The most-actively traded contract, for March delivery, rose 9.25 cents, or 2%, to settle at $4.6285 a pound on the Comex division of the New York Mercantile Exchange, beating its previous record settlement of $4.5795 on Feb. 4.
The metal--used across the globe to make wires, pipes and sheets for buildings, automobiles, electronics and appliances--has gained 4% this year as investors have regained confidence in economic-growth-sensitive assets. Expectations of strong demand from major metals consumer China, as well as recovering developed nations, and a shortage of supply have prompted analysts to forecast a deficit of between 90,000 and 825,000 tons this year.
"A recovery here in the United States could be just getting under way," said Michael Gross, broker and futures analyst with OptionSellers.com. "Emerging markets never really slowed."
That view was bolstered Monday by stronger-than-expected import data from China, which, as the world's largest copper consumer, accounts for more than 40% of global annual consumption.

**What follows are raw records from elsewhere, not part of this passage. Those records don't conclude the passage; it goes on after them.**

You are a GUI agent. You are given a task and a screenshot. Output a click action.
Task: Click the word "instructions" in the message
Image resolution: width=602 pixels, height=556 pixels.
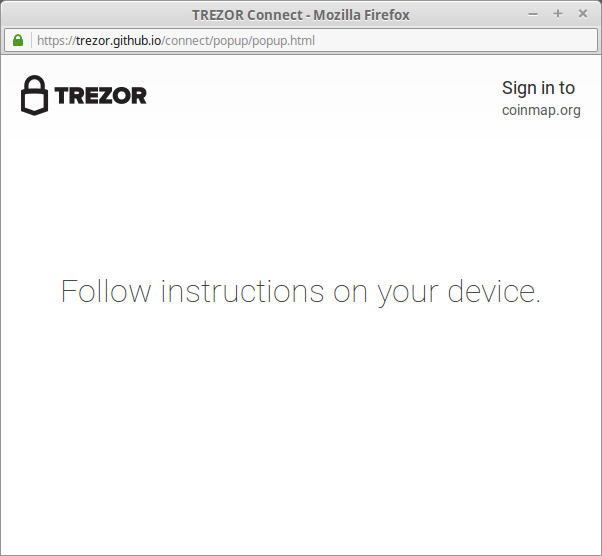[242, 291]
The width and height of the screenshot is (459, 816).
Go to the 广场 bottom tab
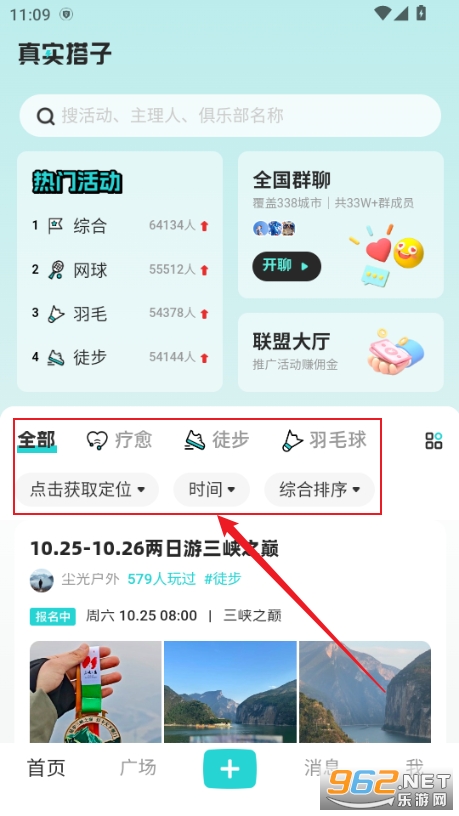138,768
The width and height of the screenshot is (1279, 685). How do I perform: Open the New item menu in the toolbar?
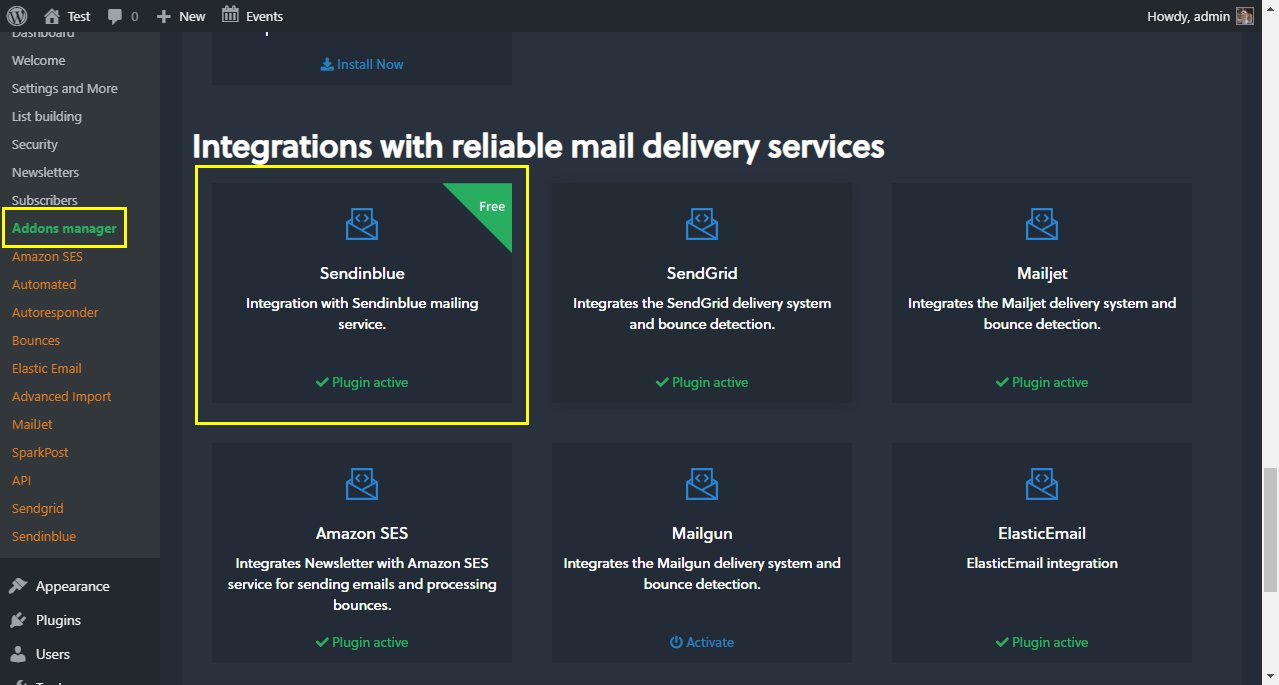tap(180, 15)
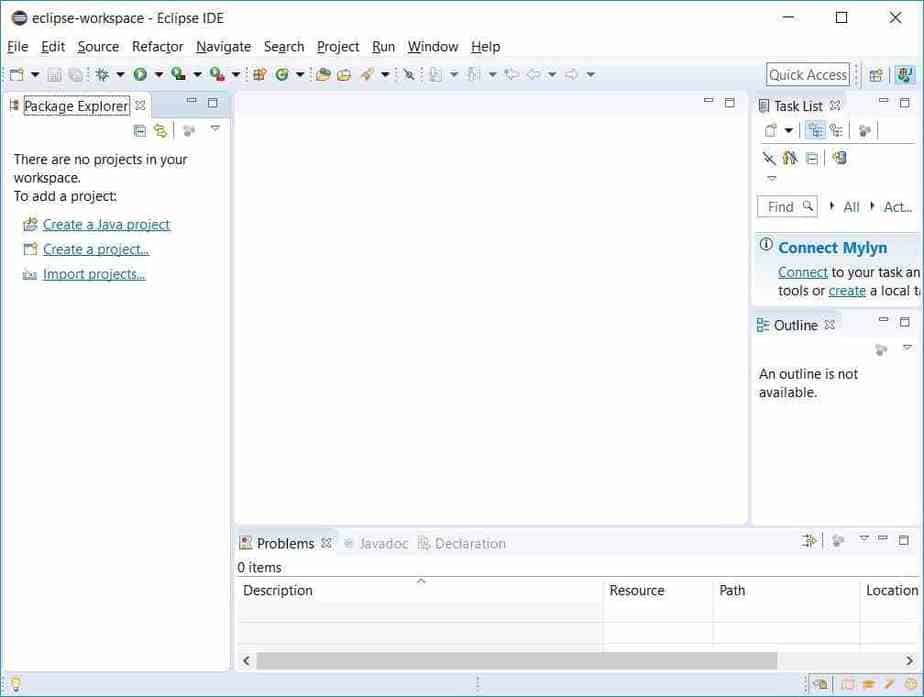Image resolution: width=924 pixels, height=697 pixels.
Task: Maximize the Outline panel
Action: [905, 321]
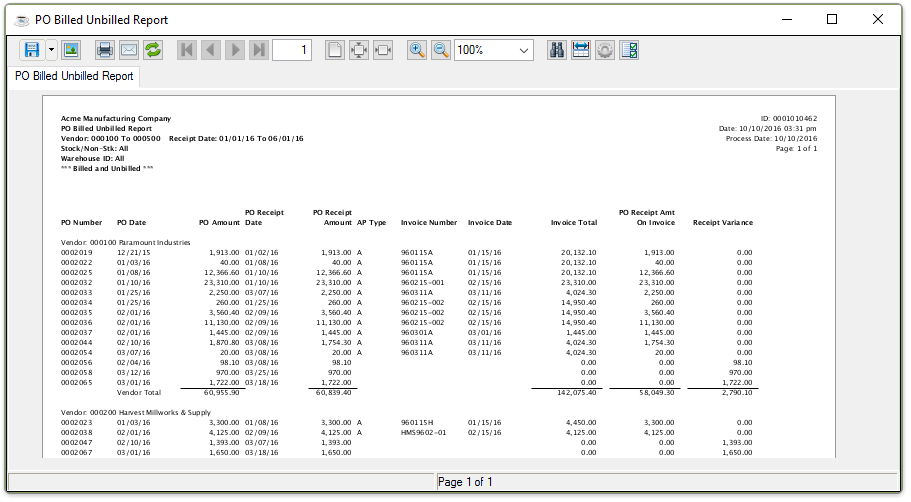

There, copper imports touched a four-month high in January, narrowing the rapidly industrializing nation's trade surplus and renewing confidence in the metal's near-term price prospects. Data also showed China officially overtook Japan to become the world's second-largest economy.
"Given the growth in underlying demand...China's monthly imports will have to rise further over the next few months," Barclays Capital analyst Gayle Berry said in a note to clients.
Preliminary data provided by the General Administration of Customs showed China imported 364,240 tons of copper, copper alloy and semifinished products in January, an increase of 5.7% from December and a rise of 25% from the same month a year earlier.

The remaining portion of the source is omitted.